しかし、役員等の責任軽減のためには、職務の執行について善意で重大な過失がないことが条件となっており、手続きは監査役等の同意や株主に対する理由の説明等が必要です。

賠償責任が軽減できる金額は、賠償責任を負うべき額から所定の金額を控除した額が限度です。

概ね、代表取締役や代表執行役は6年分の報酬等、平取締役や執行役は4年分の報酬等、社外取締役、監査役、会計参与、会計監査人は2年分の報酬等に賠償額を限定できます。

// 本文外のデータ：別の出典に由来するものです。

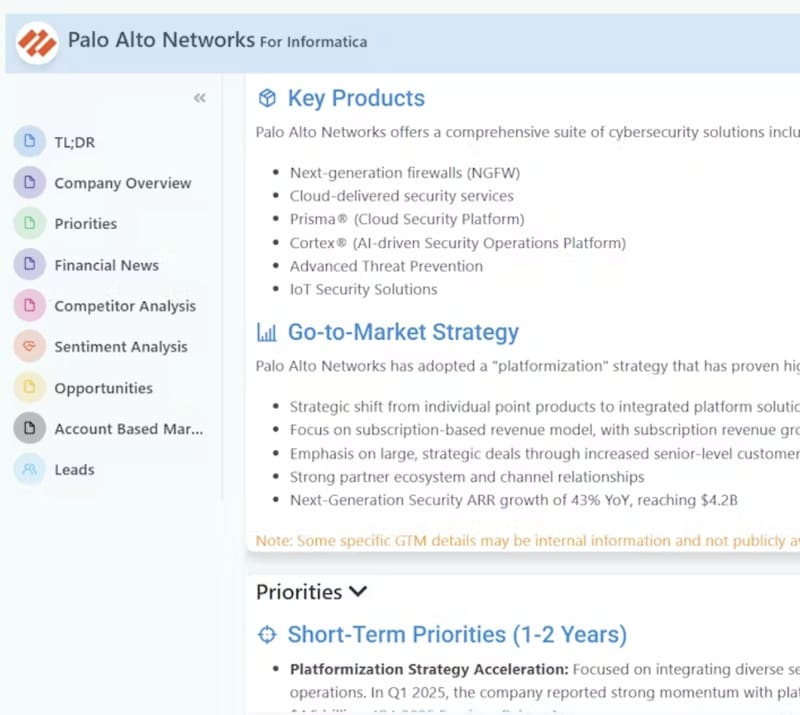Click the Short-Term Priorities (1-2 Years) heading
Image resolution: width=800 pixels, height=715 pixels.
tap(456, 634)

この手続きには、株主総会の特別決議で責任軽減する方法、定款に特別に規定することで取締役会の決議等だけで免除できる方法、そして、定款に基づいて社外取締役、社外監査役、会計参与、会計監査人と責任限定契約を締結し、会社に対する損害賠償責任を限定する方法の3種類があります。

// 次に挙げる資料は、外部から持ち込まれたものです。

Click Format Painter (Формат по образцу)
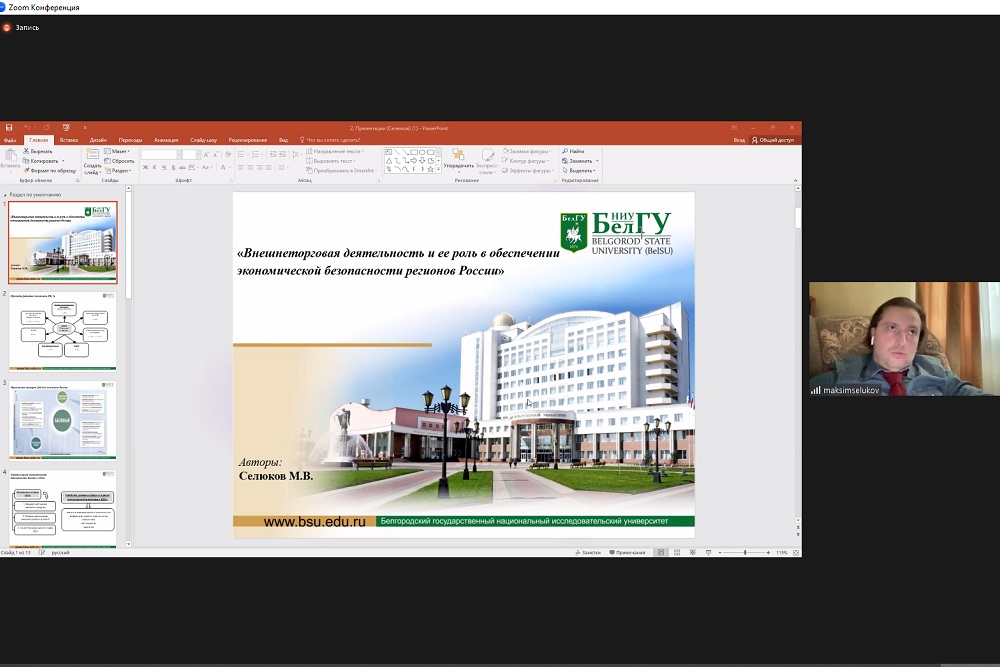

しかし、責任限定契約を結んだ役員等が会社または子会社の業務を執行する取締役や支配人、従業員等になると、責任限定契約は将来に向かって効力を失います。

また、これらのうち、定款に基づいて取締役会が責任の免除の決議等を行った場合、取締役は遅滞なく所定の事項、特に控除額や算定根拠、免除に異議がある場合は1カ月以上の期間に述べるべき旨を公告するか株主に通知します。

総株主の議決権の3%以上を有する株主が、その期間内に異議を述べたときは、この方法による免除ができなくなりますが、その後に株主総会の特別決議で責任軽減を受けることは妨げられません。